▶ **Extract provided**
= = = = =

Server's type is uint16 (a 16-bit unsigned integer) and it is a constant (so it cannot be overwritten in normal circumstances).
The part that puzzles me is why there is an ampersand (&) at the beginning of the member's name. I have only previously come across the ampersand in bitwise arithmetic and as the "address of" operator. Neither of those uses fit here: there is no arithmetic and I do not see how you could define server as the address of server. Wouldn't that be telling the program that the only possible value of the variable is the variable's own memory address? That not only seems to be circular, but it seems to be inconsistent with the fact that the program can definitely use more than 16 bits of memory addresses for other purposes.
It has been difficult to search for explanations because the ampersand is also a search operator. But this article gives seven different uses of ampersands in C++ and none of them seem to fit here. It's not an expression nor a double ampersand. According to these S.O. answers, the ampersand can be used in a function template to indicate that a parameter must be of a reference type. But my example is declaring a data member, which is not a template, and indeed not any kind of function. And the type is clearly uint16, right? So what does the ampersand indicate here, please?

= = = = =

▶ **Data entries**
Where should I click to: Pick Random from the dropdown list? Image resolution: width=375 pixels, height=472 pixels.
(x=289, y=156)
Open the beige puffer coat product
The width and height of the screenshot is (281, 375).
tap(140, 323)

= = = = =

▶ **Tasks to carry out**
1. According to the post on the C++ ampersand, why was it hard to search for explanations?
2. Carry on the post on the C++ ampersand from its final sentence.
The rows are separate material with no connection to the post on the C++ ampersand.

▶ **Answers to the problems**
1. The ampersand is also a search operator.

2.
It should be noted that Simutrans is more than two decades old, before all platforms had the Standard Library, so its code is sometimes idiosyncratic. But I am sure the more relevant fact is that I'm a beginner at C++!
That notation indicates that server is a reference. This has enough similarities to pointers that if you are comfortable with them, you can think of them as a very restricted pointer. If you aren't so comfortable with pointers, a reference is not a variable that holds onto its own data. Rather, it is a reference to another variable. This notation indicates that server is actually referring to data somewhere else, most likely outside of your env_t class.
This is typically done for two reasons. One is that if you change this value, it changes the value of the actual variable being referred to, so that if another piece of code looks at its value, they'll see your change. Vice versa, if someone else changes the value of the variable referenced by server, and you query the value of server, you'll see their changes.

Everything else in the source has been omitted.